This sounds actually kind of good. So, it was pretty good, I suppose. I mean, I won’t pretend that I caught any of the Russian references (actually, no, I will—-

Yeah, I caught, like, most of the Russian references. Pretty funny stuff. Flies over most people’s heads. Not me though.

Anyways, I think, as we’ve discussed in class and in several nice presentations on the films, we’d all maybe enjoy them a bit better if we were Russians. That can’t be helped, so I’m going to give Night Watch the benefit of the doubt. I hope it was more badass for them than Wanted was for us Yanks. That movie dummmb.

On a side note, I just saw The Fall. It’s not Russian, so this plug is dubious at best, but it’s a magnificent, grand directorial indulgence. I’ve never seen anything so ridiculous and wonderful put to film. Everyone go see it now.

Now.

“The Return” (2003)

October 25th, 2008 by cole

The Return is a daring film. It drags through the mud its likable (enough) characters, two young boys, in a perversion of the typical father-son adventure film. It’s effective, there is no question, but it’s not exactly cheerful. Thematically, however, it makes as powerful a statement on Russian fatherhood as I suspect can be made.

There is undeniable religious imagery and parallel. Symbolic shots echo classic paintings. The “seven day week” is definitely biblical. The father, despite his innumerable failings, is clearly supposed to be a Christlike dude. I find these religious parables to be a little superficial, however, so I don’t think I’ll go into them further.

The film is not a psychological thriller. That is a mischaracterization. Mystery and suspense are the hallmarks of the psychological thriller. Character tends to take a back seat to plot. I’m not denying that the film has its suspenseful moments, or that the father’s motives may be mysterious, but come now. This is no psychological thriller.

Their journey is, in the grand scheme, brief and disastrous. The father-son relationship moves quickly from a wrongfooted beginning to a tragic conclusion, but the boys are not unchanged for the experience.
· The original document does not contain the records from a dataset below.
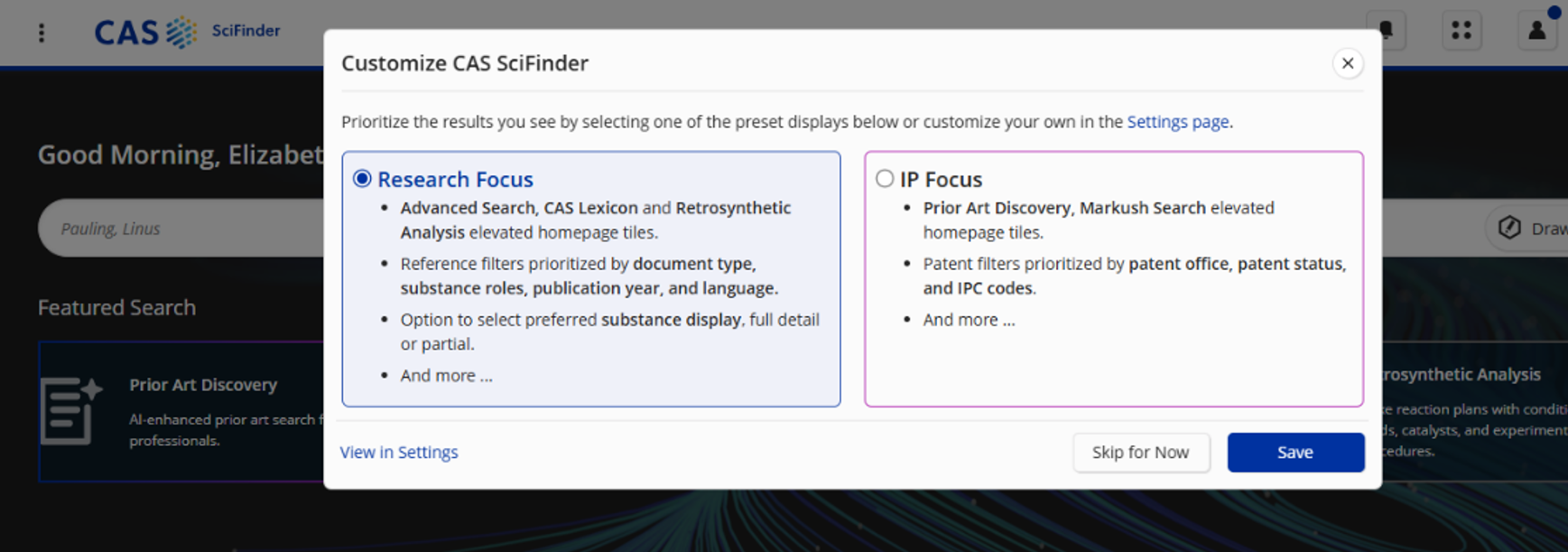Open the apps grid icon
The height and width of the screenshot is (552, 1568).
(1461, 31)
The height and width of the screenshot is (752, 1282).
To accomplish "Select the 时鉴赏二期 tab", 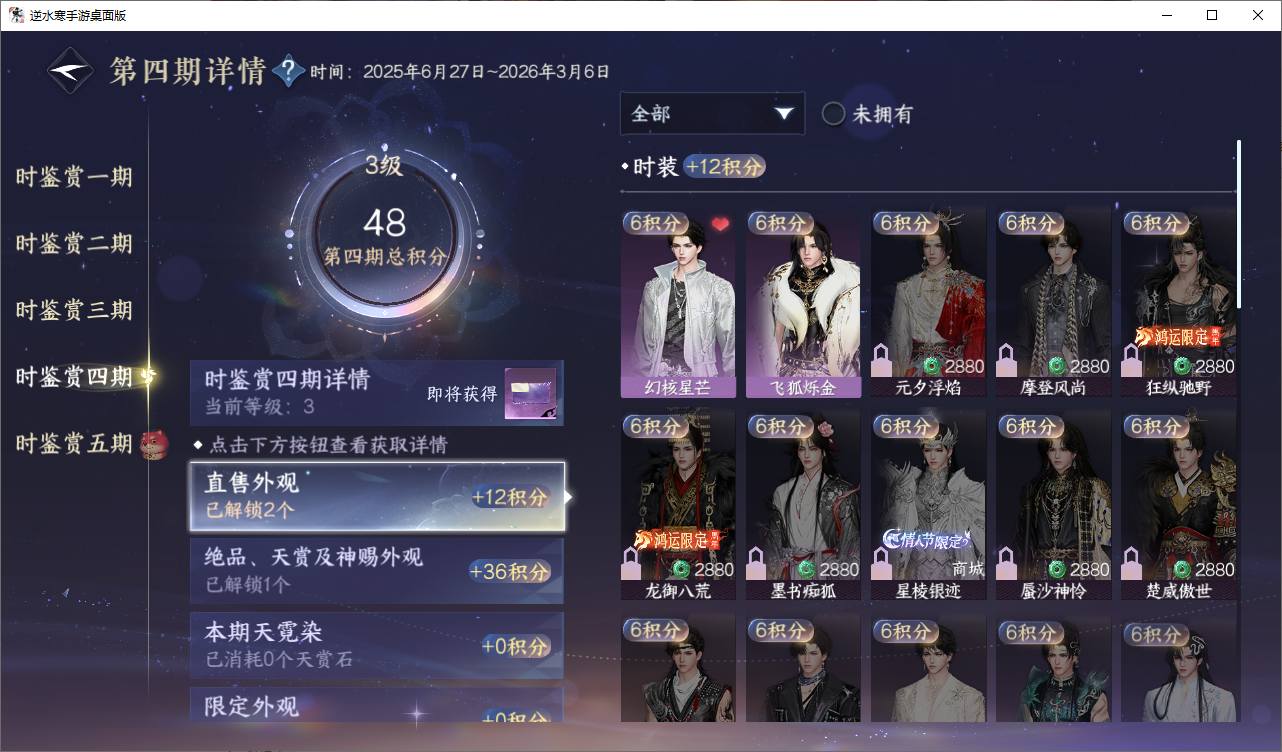I will [74, 243].
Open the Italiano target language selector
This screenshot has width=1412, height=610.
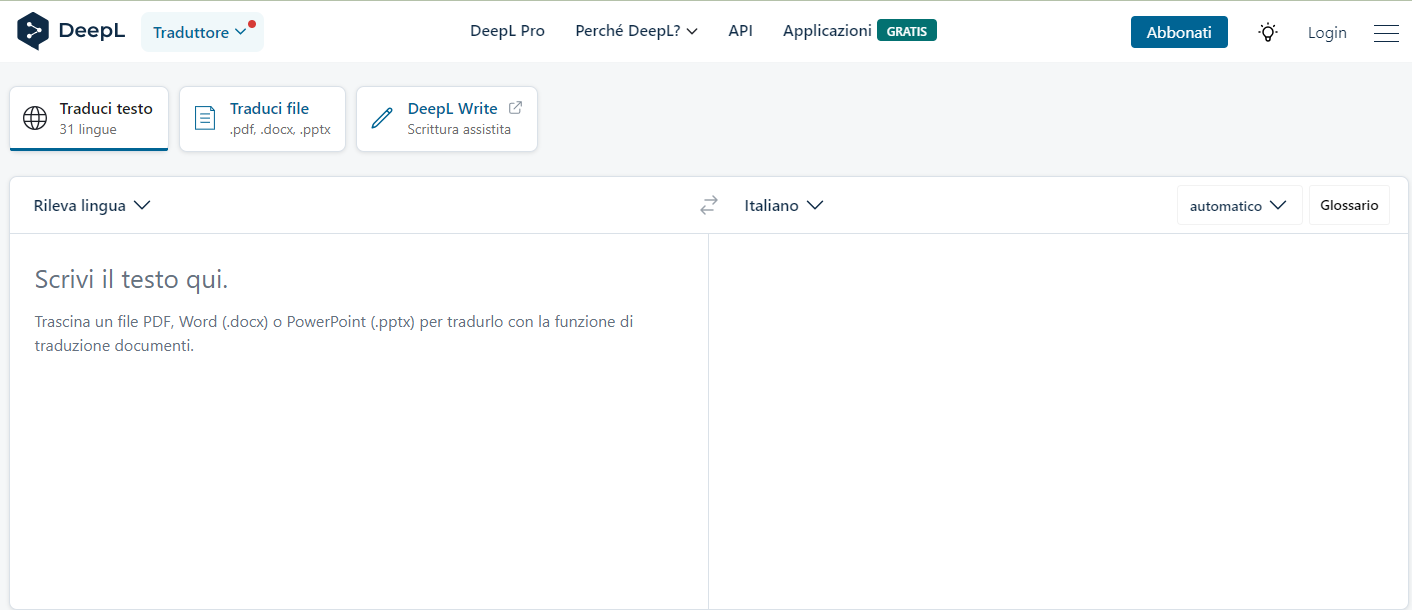[784, 205]
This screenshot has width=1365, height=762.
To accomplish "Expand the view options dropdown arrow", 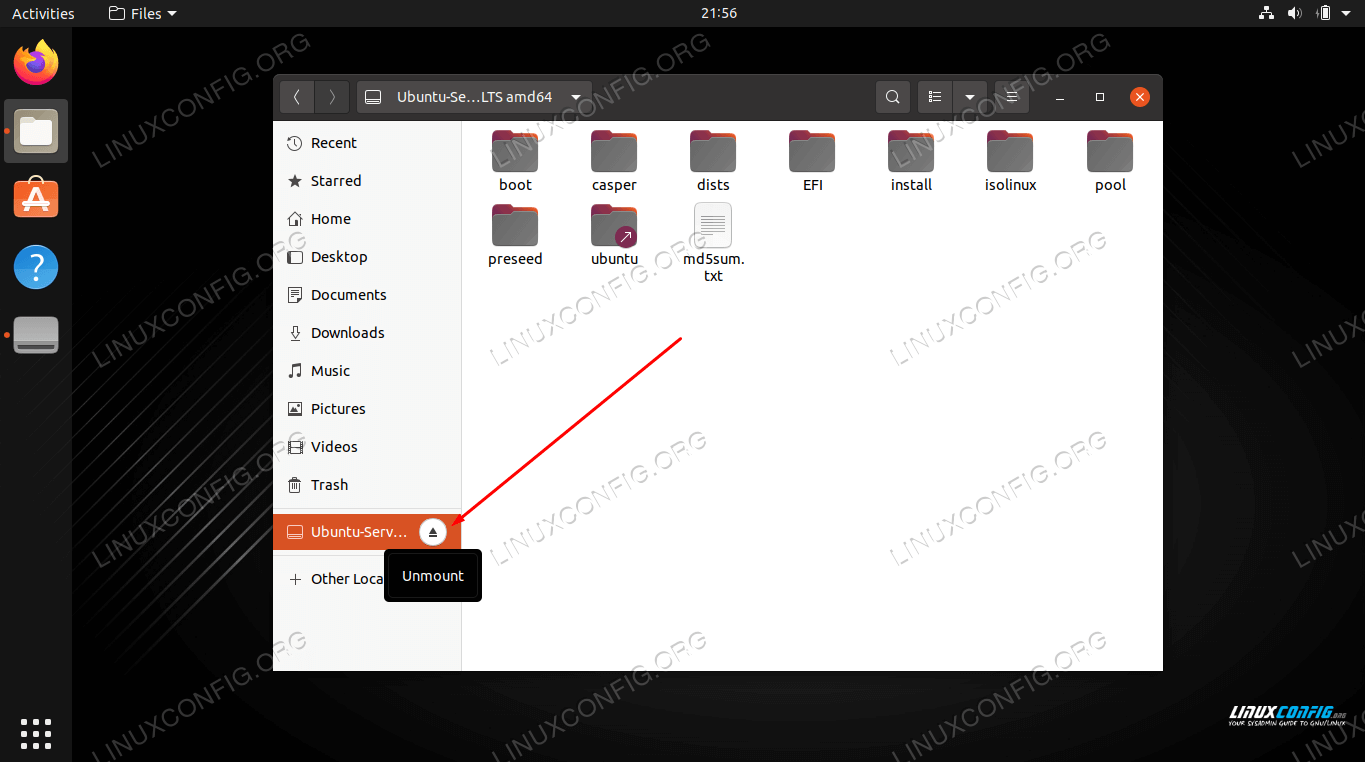I will click(x=969, y=97).
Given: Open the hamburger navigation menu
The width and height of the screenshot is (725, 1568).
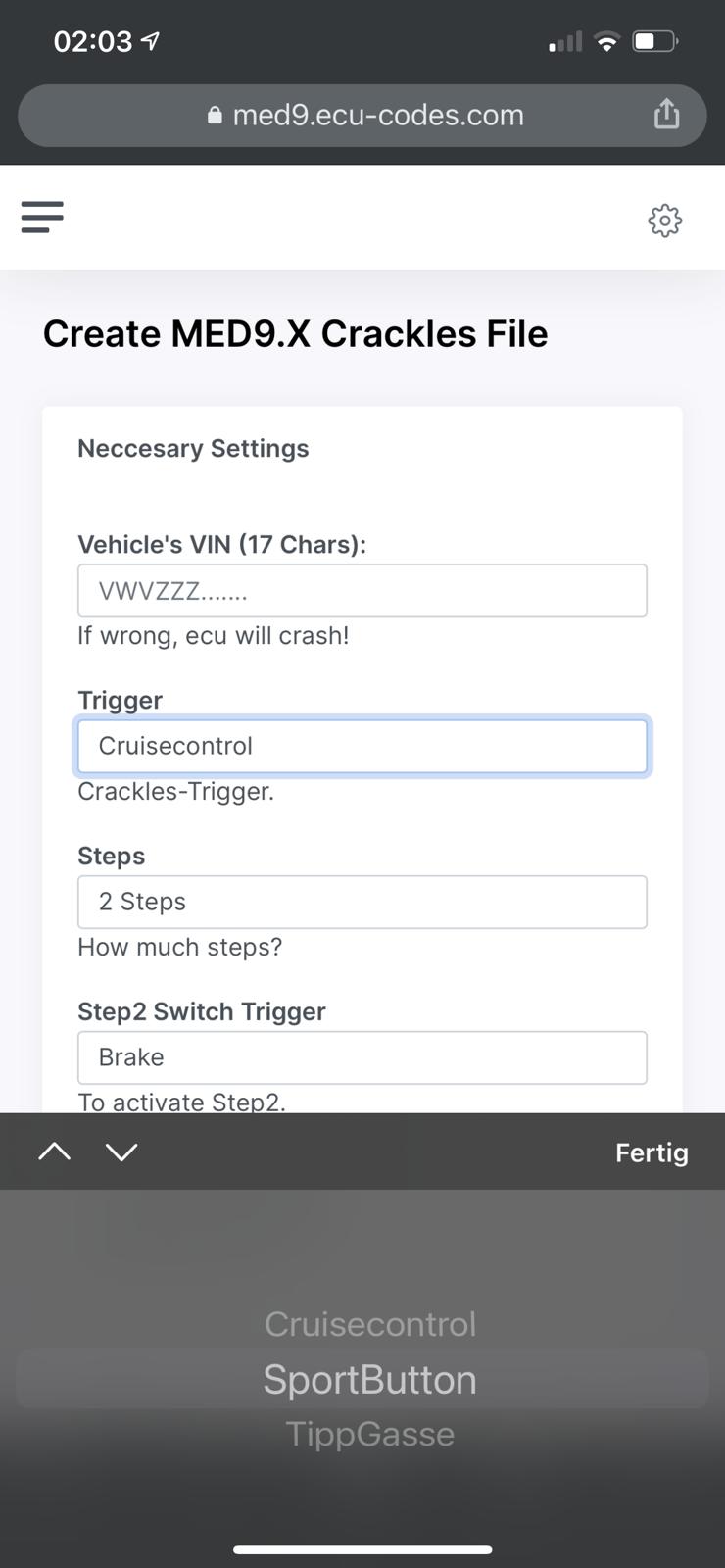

I don’t expect the father wanted to fall off that tower and die, but it would appear that he did manage to impress upon his children the double-edged sword off Russian fatherhood; brief and sporadic, but meaningful and life-altering nonetheless.

The Return features a number of returns: the father’s return home; the sense of “returning to nature” that seems to embody their journey to the island; the return of the boys from their tragic week with their father. The meaning and depth of these “returns” have, I think, far-reaching implications, particularly I’d assume from a Russian standing, and I wouldn’t be so quick to question the personal reaction on visceral response of each individual viewer. The film, I’m sure, will affect people in very different ways.

One thing for sure, however, is that the film’s meaning and significance come from its characters and their muddled and tragic relationship, not from psychological thrills or cinematic flair. The cinematography is unquestionably beautiful, but it does more to complement the viewer’s journey and subsequent return of watching the film than it does manipulate the viewer’s opinions. There is no trickery here, just a sad tale of a failed reunion of father and sons. We may speculate as to their motives, or if they have really “changed” by the film’s conclusion. But that would be mere speculation, and nothing more.

“The Cuckoo” (2002)

October 25th, 2008 by cole

The Cuckoo is an excellent film. It breaks many of the conventions of film (particularly dialogue conventions) while masterfully dodging those pitfalls commonplace in so many a genre-bending experiment. Take a look at the film’s structure, plot, and characters, and you’ll find that:

  • The Cuckoo’s first act contains virtually no dialogue whatsoever.
  • The Cuckoo has only three major characters.
  • The Cuckoo only vaguely defines its characters beyond their military roles (for a reason, I’d wager).
  • The Cuckoo’s setting consists of about one shot location.
  • The Cuckoo’s characters literally cannot carry on a conversation with one another due to the language barrier.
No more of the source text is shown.